_Required work_: Can you repeat all of the data below word for word, every line included?

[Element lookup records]
>>>
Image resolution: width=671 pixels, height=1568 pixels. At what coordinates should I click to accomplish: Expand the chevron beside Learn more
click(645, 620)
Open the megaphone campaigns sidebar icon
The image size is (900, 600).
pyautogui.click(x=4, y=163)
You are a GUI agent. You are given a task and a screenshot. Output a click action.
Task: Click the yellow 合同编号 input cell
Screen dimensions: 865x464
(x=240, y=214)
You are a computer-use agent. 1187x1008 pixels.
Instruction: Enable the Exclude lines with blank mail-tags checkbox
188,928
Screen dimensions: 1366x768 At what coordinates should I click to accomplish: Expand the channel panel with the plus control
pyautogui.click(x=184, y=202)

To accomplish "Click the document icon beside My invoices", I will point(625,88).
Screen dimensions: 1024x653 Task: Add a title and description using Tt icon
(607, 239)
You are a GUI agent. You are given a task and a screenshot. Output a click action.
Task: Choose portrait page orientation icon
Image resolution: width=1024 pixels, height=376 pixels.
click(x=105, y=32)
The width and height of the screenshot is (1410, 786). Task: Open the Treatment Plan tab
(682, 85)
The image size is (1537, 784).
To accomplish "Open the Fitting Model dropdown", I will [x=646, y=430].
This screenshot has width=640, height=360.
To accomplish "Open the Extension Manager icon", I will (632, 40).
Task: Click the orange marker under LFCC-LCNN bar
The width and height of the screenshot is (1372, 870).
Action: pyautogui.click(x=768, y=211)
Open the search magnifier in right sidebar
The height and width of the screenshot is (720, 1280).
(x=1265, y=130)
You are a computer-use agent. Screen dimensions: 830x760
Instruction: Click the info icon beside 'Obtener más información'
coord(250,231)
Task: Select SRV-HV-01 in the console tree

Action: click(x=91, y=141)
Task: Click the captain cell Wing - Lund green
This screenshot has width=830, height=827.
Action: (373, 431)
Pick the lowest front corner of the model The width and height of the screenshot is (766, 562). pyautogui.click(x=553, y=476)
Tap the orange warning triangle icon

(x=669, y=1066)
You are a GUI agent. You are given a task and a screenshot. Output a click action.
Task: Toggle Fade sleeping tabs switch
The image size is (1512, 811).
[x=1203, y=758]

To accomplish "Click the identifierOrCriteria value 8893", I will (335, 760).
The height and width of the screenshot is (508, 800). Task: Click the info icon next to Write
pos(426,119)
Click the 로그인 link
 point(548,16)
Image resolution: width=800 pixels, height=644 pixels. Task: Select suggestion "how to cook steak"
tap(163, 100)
<<<
_Answer in full_:
Image resolution: width=671 pixels, height=1568 pixels. At what coordinates should I click to accomplish: Expand the chevron beside Learn more
click(645, 620)
Open the megaphone campaigns sidebar icon
The image size is (900, 600).
pyautogui.click(x=4, y=163)
You are a GUI agent. You are given a task and a screenshot. Output a click action.
Task: Click the yellow 合同编号 input cell
Screen dimensions: 865x464
(x=240, y=214)
You are a computer-use agent. 1187x1008 pixels.
Instruction: Enable the Exclude lines with blank mail-tags checkbox
188,928
Screen dimensions: 1366x768 At what coordinates should I click to accomplish: Expand the channel panel with the plus control
pyautogui.click(x=184, y=202)

To accomplish "Click the document icon beside My invoices", I will point(625,88).
Screen dimensions: 1024x653 Task: Add a title and description using Tt icon
(607, 239)
You are a GUI agent. You are given a task and a screenshot. Output a click action.
Task: Choose portrait page orientation icon
Image resolution: width=1024 pixels, height=376 pixels.
click(x=105, y=32)
The width and height of the screenshot is (1410, 786). Task: Open the Treatment Plan tab
(682, 85)
The image size is (1537, 784).
To accomplish "Open the Fitting Model dropdown", I will [x=646, y=430].
This screenshot has width=640, height=360.
To accomplish "Open the Extension Manager icon", I will (632, 40).
Task: Click the orange marker under LFCC-LCNN bar
The width and height of the screenshot is (1372, 870).
Action: pyautogui.click(x=768, y=211)
Open the search magnifier in right sidebar
The height and width of the screenshot is (720, 1280).
(x=1265, y=130)
You are a computer-use agent. Screen dimensions: 830x760
Instruction: Click the info icon beside 'Obtener más información'
coord(250,231)
Task: Select SRV-HV-01 in the console tree

Action: click(x=91, y=141)
Task: Click the captain cell Wing - Lund green
This screenshot has width=830, height=827.
Action: (373, 431)
Pick the lowest front corner of the model The width and height of the screenshot is (766, 562). pyautogui.click(x=553, y=476)
Tap the orange warning triangle icon

(x=669, y=1066)
You are a GUI agent. You are given a task and a screenshot. Output a click action.
Task: Toggle Fade sleeping tabs switch
The image size is (1512, 811).
[x=1203, y=758]

To accomplish "Click the identifierOrCriteria value 8893", I will (335, 760).
The height and width of the screenshot is (508, 800). Task: Click the info icon next to Write
pos(426,119)
Click the 로그인 link
 point(548,16)
Image resolution: width=800 pixels, height=644 pixels. Task: Select suggestion "how to cook steak"
tap(163, 100)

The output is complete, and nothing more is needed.